ケニア山麓のGithongo工場をずっと下り、25kmほども行くと、もう半乾燥地帯になってしまいます。5,200mのケニア山にはかなりの雨量がありますから、高いところでは急流の小川がいくつもあるのですが、標高1,300mぐらいまで下るとほぼすべてが、地下にもぐってしまいます。紅茶工場関係者の依頼を受けて、1996年から1997年にかけて、そのたびたび旱魃の被害を受けるメルー県北部キアバイバテ/ンチュラ地区で、地域住民(500世帯)とともに、5kmほど離れた山腹の泉から水を引く水道づくりを支援しました。

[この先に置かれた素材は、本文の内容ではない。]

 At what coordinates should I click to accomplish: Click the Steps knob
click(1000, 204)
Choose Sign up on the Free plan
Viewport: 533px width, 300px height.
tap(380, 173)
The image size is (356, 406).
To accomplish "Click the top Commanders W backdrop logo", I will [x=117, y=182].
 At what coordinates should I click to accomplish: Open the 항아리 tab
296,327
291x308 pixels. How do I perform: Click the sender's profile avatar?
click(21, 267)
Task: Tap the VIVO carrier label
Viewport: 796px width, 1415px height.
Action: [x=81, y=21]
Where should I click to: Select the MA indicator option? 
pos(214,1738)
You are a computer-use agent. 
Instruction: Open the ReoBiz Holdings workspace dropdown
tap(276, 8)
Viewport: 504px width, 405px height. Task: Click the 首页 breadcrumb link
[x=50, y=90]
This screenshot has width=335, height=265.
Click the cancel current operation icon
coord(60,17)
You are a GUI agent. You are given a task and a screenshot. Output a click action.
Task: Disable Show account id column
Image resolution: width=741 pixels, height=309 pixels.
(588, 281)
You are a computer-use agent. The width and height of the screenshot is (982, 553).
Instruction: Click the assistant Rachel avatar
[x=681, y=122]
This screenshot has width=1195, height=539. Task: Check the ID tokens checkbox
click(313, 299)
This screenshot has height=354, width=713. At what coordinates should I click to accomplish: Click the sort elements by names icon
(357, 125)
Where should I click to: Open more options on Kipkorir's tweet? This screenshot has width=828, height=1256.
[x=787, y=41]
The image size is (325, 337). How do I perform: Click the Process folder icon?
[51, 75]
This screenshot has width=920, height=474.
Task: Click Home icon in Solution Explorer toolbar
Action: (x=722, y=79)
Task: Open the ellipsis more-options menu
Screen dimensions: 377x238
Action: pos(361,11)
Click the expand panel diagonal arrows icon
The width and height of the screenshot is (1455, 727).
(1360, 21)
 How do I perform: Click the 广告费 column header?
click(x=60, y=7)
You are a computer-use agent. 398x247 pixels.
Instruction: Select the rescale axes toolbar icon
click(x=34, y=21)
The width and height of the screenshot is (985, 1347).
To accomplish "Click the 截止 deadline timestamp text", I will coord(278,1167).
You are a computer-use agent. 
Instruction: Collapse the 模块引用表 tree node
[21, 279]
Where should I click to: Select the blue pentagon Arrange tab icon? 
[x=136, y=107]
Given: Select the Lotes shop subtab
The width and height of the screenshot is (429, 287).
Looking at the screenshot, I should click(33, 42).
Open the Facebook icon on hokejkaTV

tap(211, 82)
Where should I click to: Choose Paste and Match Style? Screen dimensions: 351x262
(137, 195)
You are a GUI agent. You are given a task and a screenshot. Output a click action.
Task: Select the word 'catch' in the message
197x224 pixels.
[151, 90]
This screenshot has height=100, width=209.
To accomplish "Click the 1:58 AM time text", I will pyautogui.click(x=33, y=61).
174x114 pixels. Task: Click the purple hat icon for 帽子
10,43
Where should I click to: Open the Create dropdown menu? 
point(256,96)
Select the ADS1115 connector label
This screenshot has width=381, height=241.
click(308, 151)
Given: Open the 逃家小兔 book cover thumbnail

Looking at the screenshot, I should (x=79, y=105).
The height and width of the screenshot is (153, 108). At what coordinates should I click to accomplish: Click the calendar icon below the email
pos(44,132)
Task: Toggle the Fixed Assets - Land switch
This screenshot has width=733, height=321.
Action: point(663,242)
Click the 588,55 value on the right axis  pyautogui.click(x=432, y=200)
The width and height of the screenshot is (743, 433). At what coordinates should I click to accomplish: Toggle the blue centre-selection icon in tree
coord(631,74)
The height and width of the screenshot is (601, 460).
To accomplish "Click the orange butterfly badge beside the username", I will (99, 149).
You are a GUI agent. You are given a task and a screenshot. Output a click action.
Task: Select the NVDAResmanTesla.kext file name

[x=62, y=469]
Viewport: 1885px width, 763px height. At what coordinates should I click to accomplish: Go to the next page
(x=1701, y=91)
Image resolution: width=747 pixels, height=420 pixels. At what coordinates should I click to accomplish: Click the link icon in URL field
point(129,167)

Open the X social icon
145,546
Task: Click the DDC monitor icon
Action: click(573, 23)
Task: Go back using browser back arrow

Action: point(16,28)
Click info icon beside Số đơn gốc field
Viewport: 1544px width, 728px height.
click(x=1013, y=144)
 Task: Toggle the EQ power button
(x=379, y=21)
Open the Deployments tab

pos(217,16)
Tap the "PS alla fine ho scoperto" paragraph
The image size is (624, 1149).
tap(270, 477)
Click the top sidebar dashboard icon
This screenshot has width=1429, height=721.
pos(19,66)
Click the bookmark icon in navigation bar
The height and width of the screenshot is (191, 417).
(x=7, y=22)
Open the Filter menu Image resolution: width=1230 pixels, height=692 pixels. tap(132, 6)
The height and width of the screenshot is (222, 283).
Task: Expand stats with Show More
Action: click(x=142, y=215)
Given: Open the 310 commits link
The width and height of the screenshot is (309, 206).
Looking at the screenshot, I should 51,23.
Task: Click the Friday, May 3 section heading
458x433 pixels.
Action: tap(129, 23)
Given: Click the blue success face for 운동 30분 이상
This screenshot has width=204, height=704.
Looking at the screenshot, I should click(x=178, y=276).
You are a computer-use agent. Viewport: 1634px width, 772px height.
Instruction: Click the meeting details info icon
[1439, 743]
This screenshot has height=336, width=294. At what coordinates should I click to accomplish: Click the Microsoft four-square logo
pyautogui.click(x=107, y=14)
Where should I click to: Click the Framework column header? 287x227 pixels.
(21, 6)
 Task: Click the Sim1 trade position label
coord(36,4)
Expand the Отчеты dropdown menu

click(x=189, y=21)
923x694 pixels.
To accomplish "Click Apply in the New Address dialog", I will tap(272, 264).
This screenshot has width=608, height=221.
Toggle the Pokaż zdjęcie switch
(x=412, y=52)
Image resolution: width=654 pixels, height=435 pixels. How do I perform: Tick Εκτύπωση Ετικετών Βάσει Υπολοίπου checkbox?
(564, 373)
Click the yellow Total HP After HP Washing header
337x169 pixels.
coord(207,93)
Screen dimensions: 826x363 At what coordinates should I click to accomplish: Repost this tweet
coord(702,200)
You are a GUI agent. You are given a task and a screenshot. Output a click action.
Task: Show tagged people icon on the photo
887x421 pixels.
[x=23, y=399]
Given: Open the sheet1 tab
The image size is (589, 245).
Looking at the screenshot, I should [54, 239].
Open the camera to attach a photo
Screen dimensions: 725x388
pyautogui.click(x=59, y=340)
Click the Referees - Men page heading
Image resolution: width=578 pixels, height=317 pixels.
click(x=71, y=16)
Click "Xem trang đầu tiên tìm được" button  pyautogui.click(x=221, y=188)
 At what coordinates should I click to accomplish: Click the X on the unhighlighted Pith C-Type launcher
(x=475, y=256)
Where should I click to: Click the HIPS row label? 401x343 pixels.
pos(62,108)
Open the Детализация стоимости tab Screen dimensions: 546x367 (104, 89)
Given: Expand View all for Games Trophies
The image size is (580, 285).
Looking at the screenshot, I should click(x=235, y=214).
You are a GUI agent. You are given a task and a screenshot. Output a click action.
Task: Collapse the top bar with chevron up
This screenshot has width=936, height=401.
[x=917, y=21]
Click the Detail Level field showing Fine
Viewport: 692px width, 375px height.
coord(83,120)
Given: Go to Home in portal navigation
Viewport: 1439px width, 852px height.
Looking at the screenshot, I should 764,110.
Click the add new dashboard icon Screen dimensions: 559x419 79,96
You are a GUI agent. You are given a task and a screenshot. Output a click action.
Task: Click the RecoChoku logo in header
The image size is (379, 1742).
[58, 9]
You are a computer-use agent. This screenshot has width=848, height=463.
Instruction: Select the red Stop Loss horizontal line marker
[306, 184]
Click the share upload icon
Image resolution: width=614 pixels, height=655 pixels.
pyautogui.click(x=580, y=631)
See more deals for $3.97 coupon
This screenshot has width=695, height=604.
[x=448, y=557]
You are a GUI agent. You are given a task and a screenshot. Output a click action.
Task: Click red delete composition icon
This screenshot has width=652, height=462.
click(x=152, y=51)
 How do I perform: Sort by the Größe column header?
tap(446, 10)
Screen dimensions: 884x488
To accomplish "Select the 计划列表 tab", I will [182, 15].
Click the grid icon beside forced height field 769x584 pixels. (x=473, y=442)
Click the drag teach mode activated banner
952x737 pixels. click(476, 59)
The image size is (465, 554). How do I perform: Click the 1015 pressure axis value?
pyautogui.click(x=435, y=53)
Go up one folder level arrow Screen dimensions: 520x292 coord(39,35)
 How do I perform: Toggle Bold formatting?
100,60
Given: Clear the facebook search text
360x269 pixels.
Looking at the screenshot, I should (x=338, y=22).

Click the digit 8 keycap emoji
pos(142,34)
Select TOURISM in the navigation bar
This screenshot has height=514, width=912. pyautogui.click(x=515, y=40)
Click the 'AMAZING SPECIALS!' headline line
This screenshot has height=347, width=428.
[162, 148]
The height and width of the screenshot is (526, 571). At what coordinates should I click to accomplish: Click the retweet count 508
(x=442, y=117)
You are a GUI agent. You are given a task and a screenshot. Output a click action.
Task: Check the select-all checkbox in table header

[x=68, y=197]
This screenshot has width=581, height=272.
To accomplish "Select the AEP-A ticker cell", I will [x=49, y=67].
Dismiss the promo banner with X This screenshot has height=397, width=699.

泉から湧き出した水のせいで、泉の周りと下流部の1.5kmほどは湿地帯と深い森になっており、そこに幅30cm深さ50cmほどのトレンチ(溝)を堀り、直径10cmのパイプを敷設、村の背後にある高台(もちろん泉よりは低いところにあります)の12万?のメイン・タンクまでつなぎました。森の中で50cmの深さの溝を掘るのは、木の根が張っていますし、巨大な岩もうずもれていますから大変です。その前に、まずトレンチを掘る幅1.5mほどの小道を作らなければなりません。熱帯の木が密集した森の中をです。こうした作業を、メンバーの肉体労働だけでやってのけたのには、感激させられました。ヘビも出ますし、象も出没します。メイン・タンクからは細いパイプで各部落まで編み目のように配管しました。メイン・タンクからのパイプの総延長は、80km近くにおよび、現在も延長しつつあります。全体では60k㎡の地域をカバーしています。